__Written problem__: Can you repeat, word for word, the lines starting with the one that contains "Task: Open footnote" and going on through the one that contains "click(x=37, y=474)"?

__Available data__:
========
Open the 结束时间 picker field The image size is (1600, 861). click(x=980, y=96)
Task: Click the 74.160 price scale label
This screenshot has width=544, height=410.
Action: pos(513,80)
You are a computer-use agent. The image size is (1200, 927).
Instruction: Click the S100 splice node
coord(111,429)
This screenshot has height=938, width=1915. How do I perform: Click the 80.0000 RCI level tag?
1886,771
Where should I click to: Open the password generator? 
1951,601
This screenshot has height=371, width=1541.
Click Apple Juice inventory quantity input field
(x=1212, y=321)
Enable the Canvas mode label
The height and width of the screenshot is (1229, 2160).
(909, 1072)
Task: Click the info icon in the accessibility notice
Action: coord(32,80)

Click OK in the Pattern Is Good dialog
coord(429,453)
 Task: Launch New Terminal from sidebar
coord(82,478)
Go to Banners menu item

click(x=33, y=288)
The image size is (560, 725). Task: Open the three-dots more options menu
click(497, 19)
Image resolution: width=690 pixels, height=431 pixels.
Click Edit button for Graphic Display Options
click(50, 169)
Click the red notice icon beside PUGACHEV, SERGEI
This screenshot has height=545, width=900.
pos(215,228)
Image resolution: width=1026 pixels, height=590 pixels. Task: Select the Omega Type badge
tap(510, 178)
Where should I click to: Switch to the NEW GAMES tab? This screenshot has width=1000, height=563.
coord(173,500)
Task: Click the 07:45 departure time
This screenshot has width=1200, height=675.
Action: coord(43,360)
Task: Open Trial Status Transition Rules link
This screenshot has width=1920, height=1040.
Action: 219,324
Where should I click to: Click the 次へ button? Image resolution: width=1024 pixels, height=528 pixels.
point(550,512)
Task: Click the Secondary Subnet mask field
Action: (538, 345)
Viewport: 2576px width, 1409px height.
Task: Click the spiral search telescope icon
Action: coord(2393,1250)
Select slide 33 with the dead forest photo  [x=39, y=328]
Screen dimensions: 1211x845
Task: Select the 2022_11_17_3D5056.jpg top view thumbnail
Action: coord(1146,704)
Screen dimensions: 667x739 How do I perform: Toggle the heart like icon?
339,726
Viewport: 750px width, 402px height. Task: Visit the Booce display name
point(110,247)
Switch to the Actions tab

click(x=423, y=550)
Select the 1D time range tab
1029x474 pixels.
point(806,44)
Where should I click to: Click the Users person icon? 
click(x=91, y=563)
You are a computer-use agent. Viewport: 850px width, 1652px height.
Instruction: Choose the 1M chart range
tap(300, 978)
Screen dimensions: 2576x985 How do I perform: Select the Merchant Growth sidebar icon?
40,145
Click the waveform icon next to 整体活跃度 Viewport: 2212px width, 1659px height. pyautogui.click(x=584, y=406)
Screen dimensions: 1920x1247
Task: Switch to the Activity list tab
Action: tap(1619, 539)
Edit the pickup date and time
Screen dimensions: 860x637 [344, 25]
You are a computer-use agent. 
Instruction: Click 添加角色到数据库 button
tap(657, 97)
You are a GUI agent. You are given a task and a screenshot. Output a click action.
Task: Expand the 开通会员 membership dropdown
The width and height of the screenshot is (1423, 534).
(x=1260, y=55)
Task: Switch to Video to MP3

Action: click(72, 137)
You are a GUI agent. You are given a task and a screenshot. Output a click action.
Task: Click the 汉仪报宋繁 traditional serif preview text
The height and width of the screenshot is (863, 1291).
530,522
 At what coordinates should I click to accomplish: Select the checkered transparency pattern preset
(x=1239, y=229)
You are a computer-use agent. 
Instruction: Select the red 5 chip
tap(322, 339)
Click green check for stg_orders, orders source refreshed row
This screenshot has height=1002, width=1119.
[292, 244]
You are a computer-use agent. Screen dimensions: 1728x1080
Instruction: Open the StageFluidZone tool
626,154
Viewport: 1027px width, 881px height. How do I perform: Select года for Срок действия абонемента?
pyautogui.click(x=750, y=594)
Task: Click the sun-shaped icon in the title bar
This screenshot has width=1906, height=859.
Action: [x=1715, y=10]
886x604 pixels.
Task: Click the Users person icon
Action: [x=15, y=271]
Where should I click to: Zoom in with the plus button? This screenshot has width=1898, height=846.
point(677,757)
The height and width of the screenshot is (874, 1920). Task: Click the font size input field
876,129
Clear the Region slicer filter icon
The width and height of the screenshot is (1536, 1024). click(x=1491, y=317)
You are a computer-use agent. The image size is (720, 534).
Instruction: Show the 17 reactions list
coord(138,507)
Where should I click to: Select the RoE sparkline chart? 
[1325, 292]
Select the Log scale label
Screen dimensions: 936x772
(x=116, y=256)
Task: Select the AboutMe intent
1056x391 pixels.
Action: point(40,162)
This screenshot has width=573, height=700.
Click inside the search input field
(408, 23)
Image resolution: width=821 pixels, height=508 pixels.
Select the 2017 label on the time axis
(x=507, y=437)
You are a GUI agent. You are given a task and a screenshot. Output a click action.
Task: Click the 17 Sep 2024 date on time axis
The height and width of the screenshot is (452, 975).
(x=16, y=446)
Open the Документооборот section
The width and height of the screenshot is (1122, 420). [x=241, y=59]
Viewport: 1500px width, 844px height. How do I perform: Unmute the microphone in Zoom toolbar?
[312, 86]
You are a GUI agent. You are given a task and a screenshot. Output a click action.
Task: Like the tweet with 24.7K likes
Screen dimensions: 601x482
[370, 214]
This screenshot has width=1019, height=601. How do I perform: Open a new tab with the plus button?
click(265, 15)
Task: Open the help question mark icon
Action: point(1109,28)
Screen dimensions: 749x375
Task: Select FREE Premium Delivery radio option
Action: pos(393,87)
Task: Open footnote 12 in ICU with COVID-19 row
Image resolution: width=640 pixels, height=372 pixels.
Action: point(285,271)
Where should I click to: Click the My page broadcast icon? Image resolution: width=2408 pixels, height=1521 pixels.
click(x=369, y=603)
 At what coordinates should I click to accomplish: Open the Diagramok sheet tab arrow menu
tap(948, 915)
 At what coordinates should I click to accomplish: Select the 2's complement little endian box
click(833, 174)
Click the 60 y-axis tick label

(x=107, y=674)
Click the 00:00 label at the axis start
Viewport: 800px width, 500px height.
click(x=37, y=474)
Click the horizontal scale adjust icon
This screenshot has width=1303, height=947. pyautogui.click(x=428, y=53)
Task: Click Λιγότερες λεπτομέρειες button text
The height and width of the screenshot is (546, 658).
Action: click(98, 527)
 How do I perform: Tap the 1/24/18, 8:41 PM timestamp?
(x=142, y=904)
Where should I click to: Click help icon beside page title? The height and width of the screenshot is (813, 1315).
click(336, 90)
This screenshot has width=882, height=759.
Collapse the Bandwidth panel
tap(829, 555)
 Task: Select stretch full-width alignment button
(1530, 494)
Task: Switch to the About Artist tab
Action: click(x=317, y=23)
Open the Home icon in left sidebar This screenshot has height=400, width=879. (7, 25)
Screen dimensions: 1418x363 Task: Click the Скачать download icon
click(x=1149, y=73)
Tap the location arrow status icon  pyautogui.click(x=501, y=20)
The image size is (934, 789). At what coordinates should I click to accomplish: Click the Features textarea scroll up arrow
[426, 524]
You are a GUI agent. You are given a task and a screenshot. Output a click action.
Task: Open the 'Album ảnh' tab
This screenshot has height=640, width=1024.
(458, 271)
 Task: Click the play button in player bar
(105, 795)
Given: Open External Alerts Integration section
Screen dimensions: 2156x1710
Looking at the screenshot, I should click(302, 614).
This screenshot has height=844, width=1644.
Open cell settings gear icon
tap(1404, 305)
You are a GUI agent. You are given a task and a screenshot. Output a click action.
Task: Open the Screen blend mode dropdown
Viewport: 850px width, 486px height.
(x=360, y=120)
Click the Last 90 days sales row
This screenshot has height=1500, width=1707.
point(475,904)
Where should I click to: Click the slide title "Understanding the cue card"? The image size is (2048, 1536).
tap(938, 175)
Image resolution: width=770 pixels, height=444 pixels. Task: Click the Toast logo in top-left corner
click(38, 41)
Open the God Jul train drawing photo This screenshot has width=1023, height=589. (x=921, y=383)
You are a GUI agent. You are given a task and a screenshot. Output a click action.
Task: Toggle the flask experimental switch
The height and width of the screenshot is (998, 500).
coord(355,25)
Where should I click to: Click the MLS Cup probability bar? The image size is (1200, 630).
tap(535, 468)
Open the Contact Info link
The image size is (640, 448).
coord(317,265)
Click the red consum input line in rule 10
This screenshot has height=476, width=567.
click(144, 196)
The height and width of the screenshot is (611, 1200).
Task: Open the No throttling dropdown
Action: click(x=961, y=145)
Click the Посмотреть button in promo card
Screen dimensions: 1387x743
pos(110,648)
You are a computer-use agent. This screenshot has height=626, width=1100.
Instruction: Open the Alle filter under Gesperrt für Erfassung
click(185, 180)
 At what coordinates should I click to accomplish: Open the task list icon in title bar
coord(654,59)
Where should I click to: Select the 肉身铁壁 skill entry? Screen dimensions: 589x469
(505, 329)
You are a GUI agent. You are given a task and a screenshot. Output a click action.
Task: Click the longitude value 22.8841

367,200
========
__Full answer__:
Task: Open footnote 12 in ICU with COVID-19 row
Image resolution: width=640 pixels, height=372 pixels.
Action: point(285,271)
Where should I click to: Click the My page broadcast icon? Image resolution: width=2408 pixels, height=1521 pixels.
click(x=369, y=603)
 At what coordinates should I click to accomplish: Open the Diagramok sheet tab arrow menu
tap(948, 915)
 At what coordinates should I click to accomplish: Select the 2's complement little endian box
click(833, 174)
Click the 60 y-axis tick label

(x=107, y=674)
Click the 00:00 label at the axis start
Viewport: 800px width, 500px height.
click(x=37, y=474)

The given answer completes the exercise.